> **EXERCISE DIRECTIONS**: Take every line containing "menu" out of the records.

> **DATA PROVIDED**:

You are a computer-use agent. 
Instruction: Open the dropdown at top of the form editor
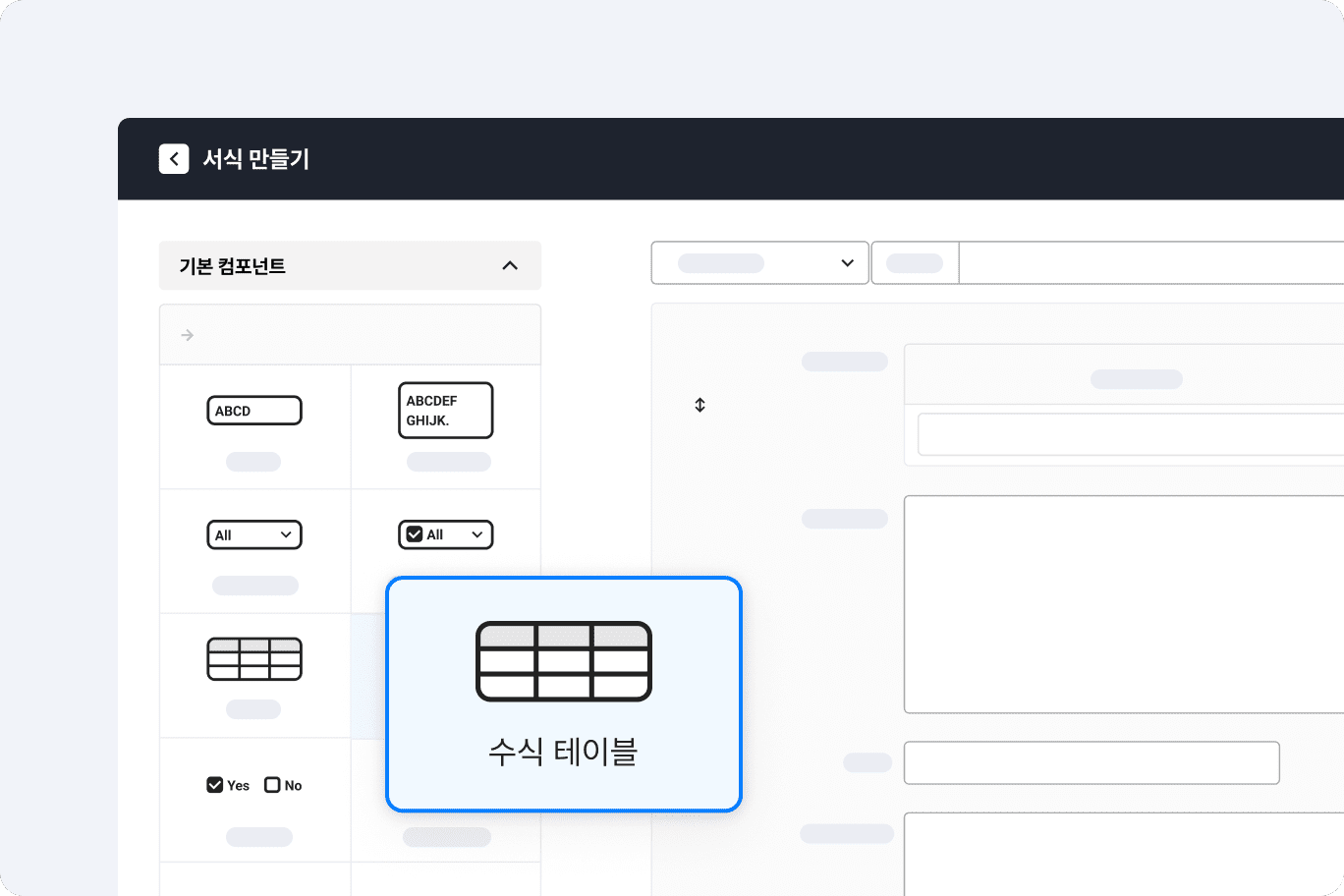[759, 263]
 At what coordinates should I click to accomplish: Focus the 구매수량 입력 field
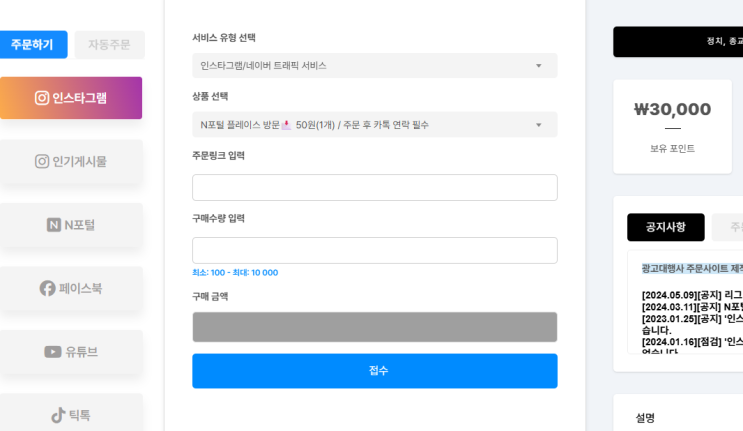pos(374,250)
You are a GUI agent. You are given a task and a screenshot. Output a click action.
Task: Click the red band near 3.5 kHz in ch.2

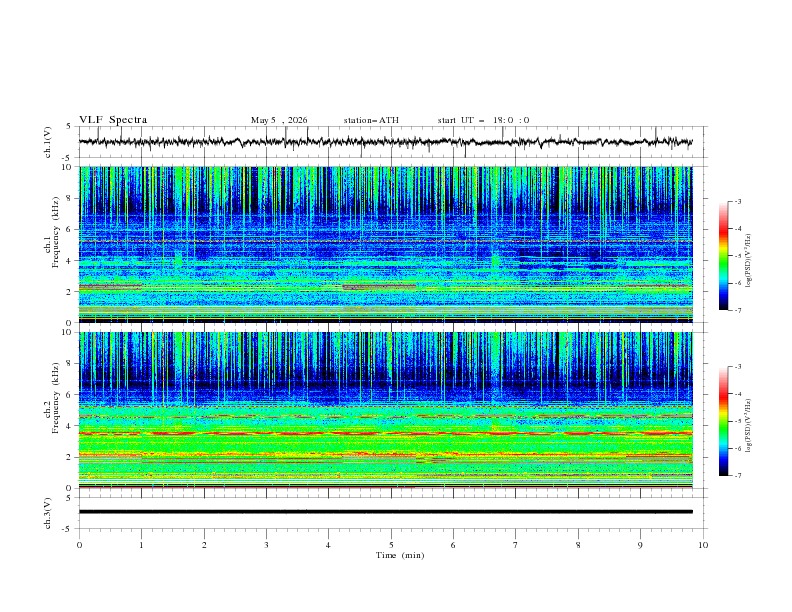[386, 433]
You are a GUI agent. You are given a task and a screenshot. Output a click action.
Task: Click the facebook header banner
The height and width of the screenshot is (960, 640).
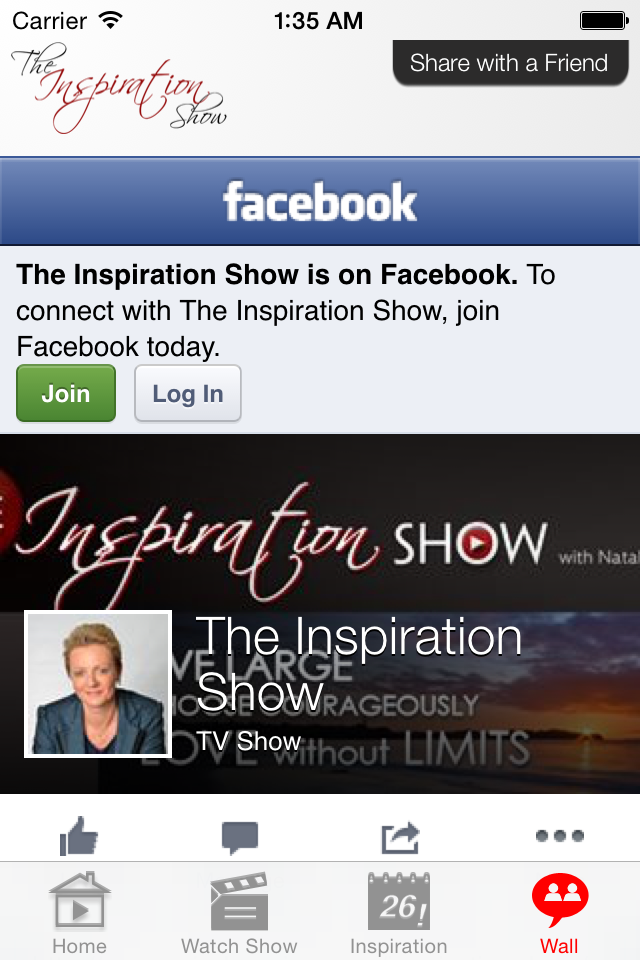[320, 201]
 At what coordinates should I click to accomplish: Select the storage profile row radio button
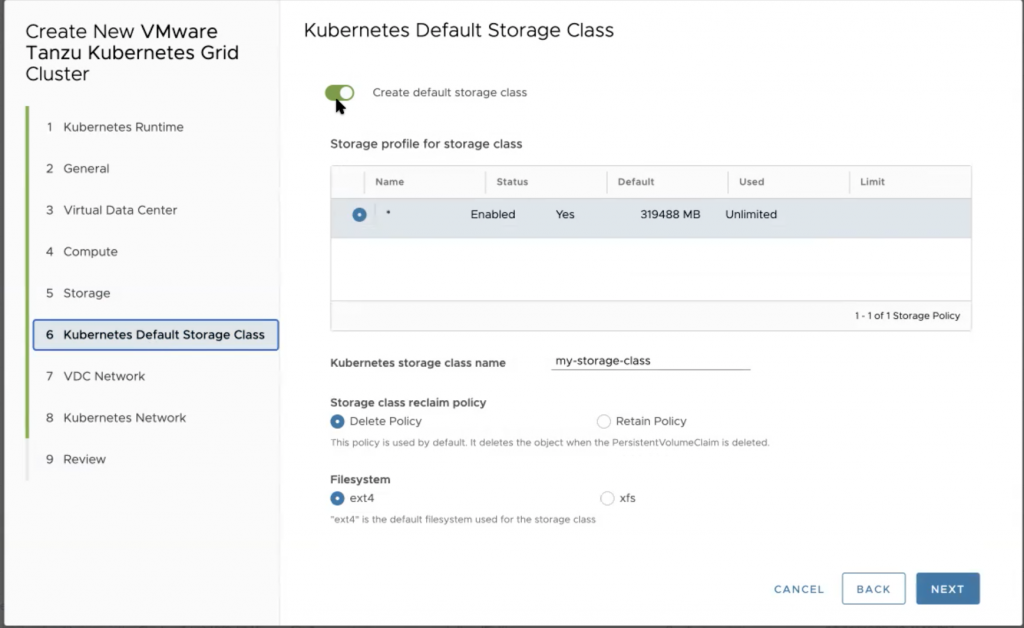click(x=359, y=215)
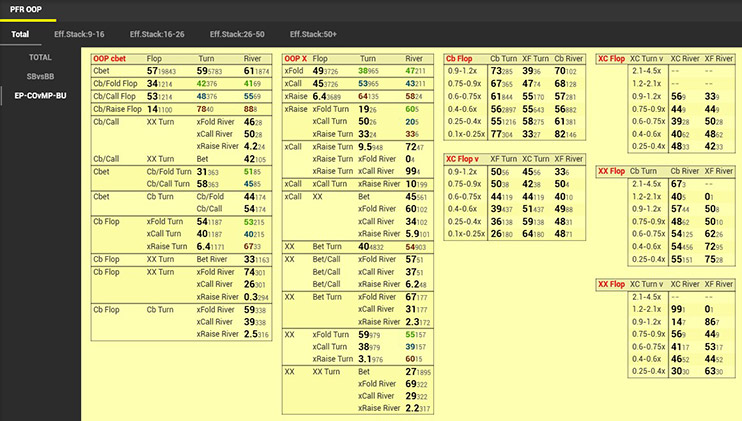742x421 pixels.
Task: Open the PFR OOP tab
Action: coord(25,9)
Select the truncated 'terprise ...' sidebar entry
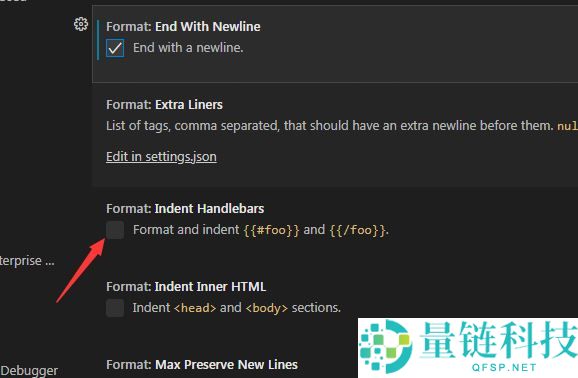This screenshot has height=378, width=578. click(x=27, y=261)
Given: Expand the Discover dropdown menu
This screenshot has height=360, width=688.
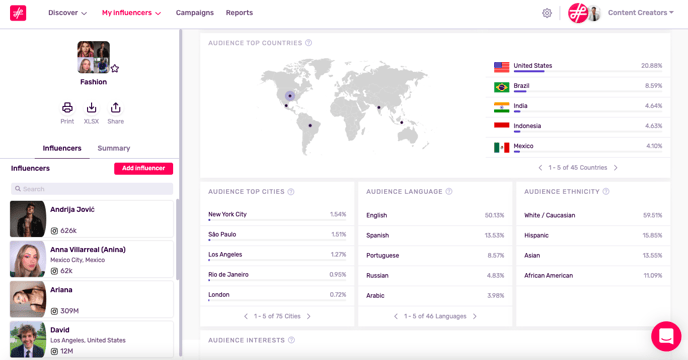Looking at the screenshot, I should tap(68, 13).
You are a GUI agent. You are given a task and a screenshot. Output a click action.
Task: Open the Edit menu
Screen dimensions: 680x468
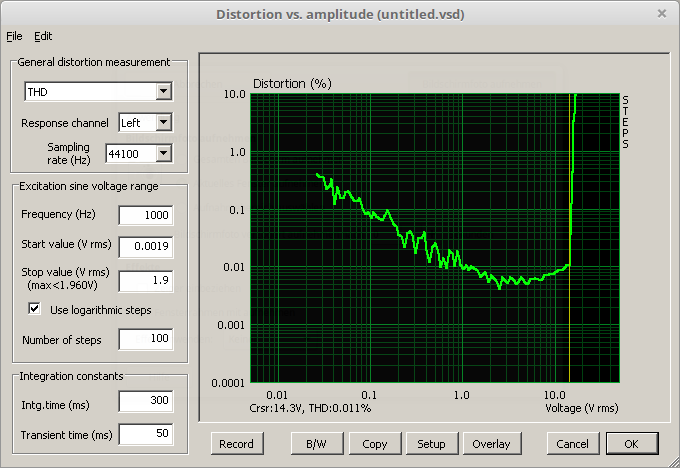point(43,36)
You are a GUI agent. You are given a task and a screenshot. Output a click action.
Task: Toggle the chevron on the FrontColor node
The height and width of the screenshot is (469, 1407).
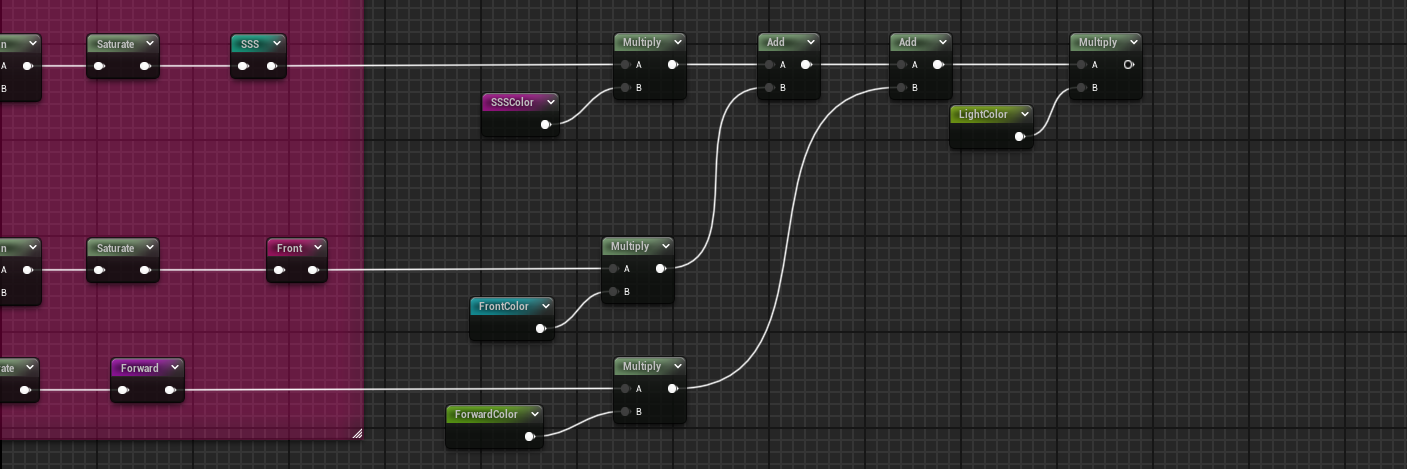pos(545,306)
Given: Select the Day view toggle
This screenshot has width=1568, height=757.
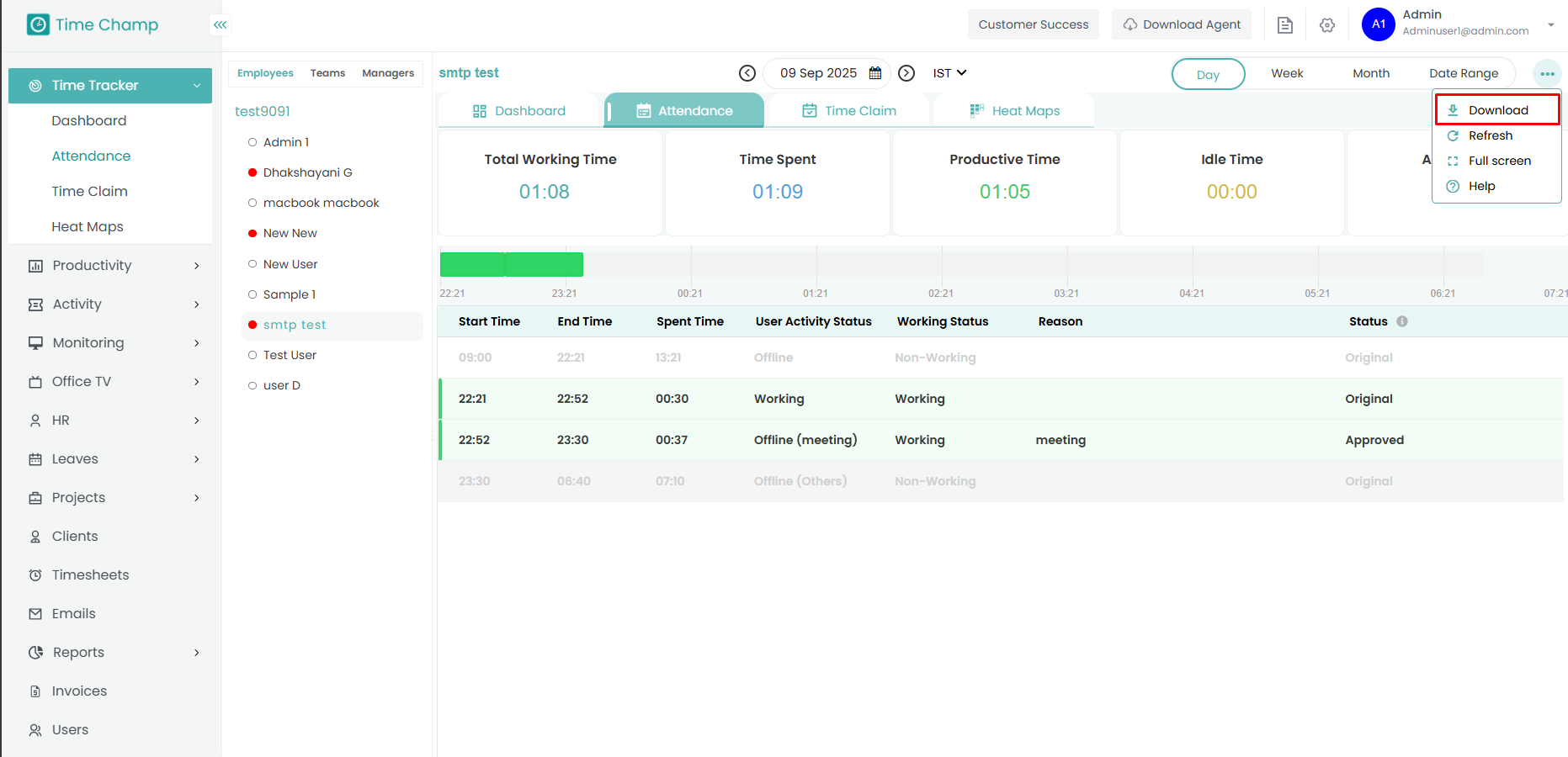Looking at the screenshot, I should (x=1208, y=74).
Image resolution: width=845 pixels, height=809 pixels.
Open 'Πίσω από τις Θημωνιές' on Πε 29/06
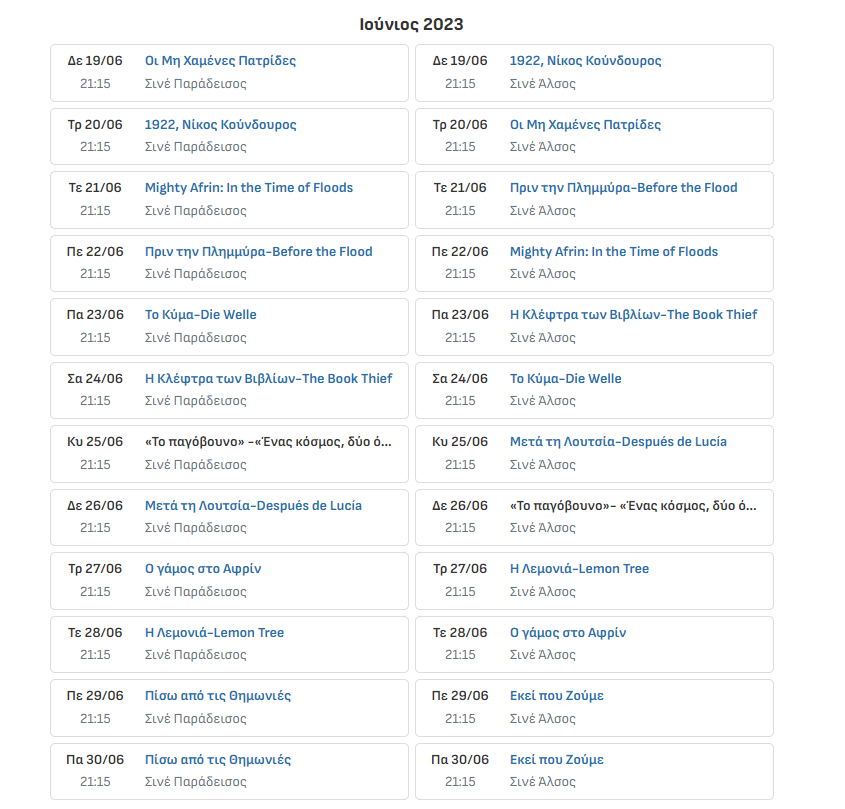218,696
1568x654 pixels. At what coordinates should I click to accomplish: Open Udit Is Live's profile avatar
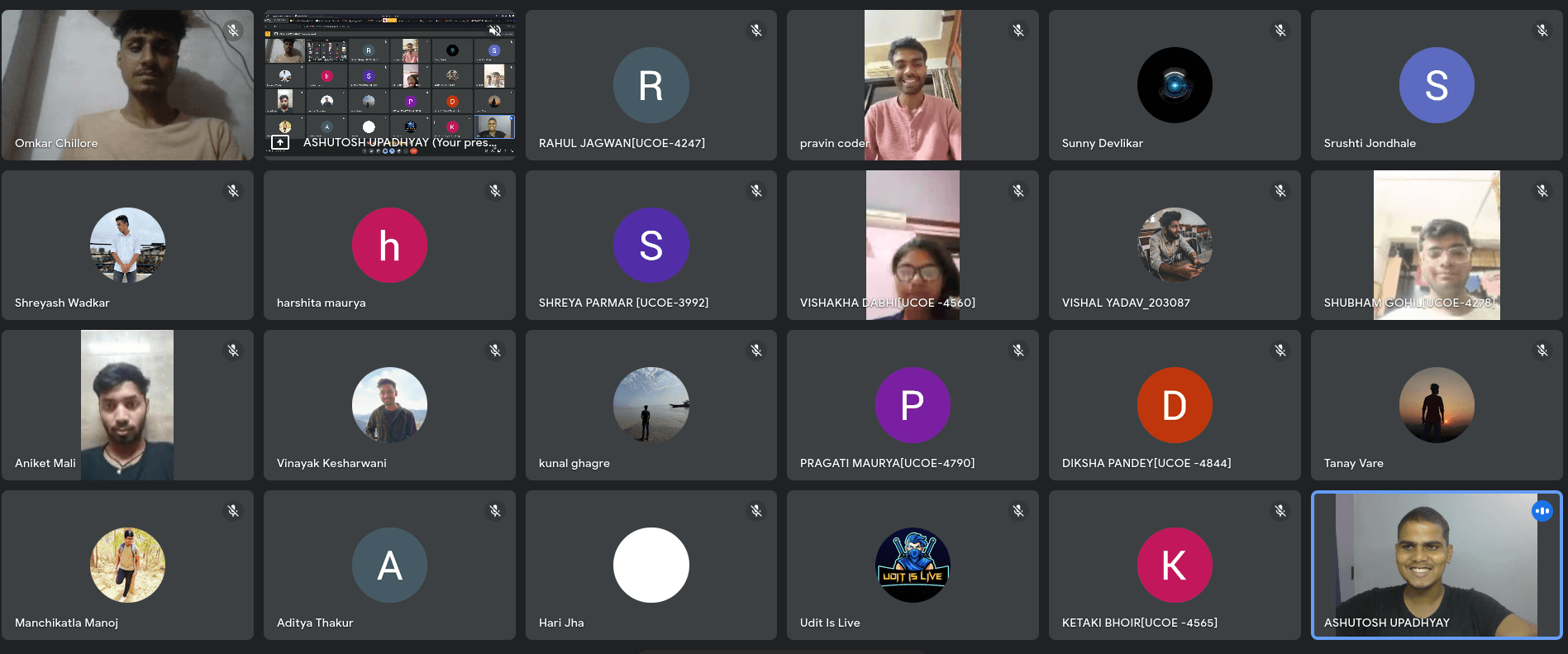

> **ANSWER SPACE**:
Given: Expand the Discover dropdown menu
Task: Open the Edit menu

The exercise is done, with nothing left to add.